Alkylzinc diorganophosphates: synthesis, structural diversity and unique ability to incorporate zincoxane units

Małgorzata Wolska-Pietkiewicz,^a* Adam Świerkosz,^a* Iwona Justyniak,^b Agnieszka Grala,^b Kamil Sokołowski,^b Janusz Lewiński,^ab

^a Faculty of Chemistry, Warsaw University of Technology, Noakowskiego 3, 00-664 Warsaw, Poland
^b Institute of Physical Chemistry, Polish Academy of Sciences, Kasprzaka 44/52, 01-224 Warsaw, Poland

DOI: 10.1039/c6dt03324e
First published online 24 Aug 2016.
Cover of Chem.
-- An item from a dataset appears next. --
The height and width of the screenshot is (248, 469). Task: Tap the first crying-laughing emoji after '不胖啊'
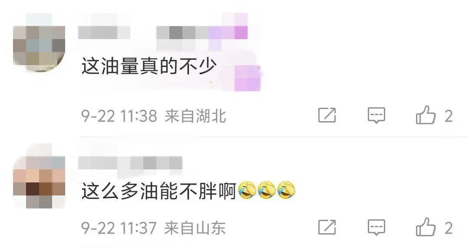[247, 190]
Commun.
Paper on the publisher's website.

Equimolar reactions between ZntBu₂ and diphenyl phosphate (dpphe-H) or dimethyl phosphate (dmphe-H) result in the formation of [tBuZn(O₂P(OR’)₂)]-type compoundswhich crystallize as tetranuclear aggregates, [tBuZn(dpphe)]₄ (1₄) or [tBuZn(dmphe)]₄ (2₄), with the phosphate ligands spanning 4‑coordinate Zn centers. The utility of ZnMe₂instead of ZntBu₂ dramatically changes the reaction outcome and leads to [MeZn(O₂P(OR’)₂)]-type moieties incorporating zincoxane units, i.e., pentanuclear [{MeZn(dpphe)}₃(Me₂Zn₂O)(THF)₂] (3) and nonanuclear [{MeZn(dmphe)}₆(Me₂Zn₃O₂)] (4) aggregates. The resulting compounds were characterized by ¹H and ³¹P NMR spectroscopy and single-crystal X-ray diffraction analysis.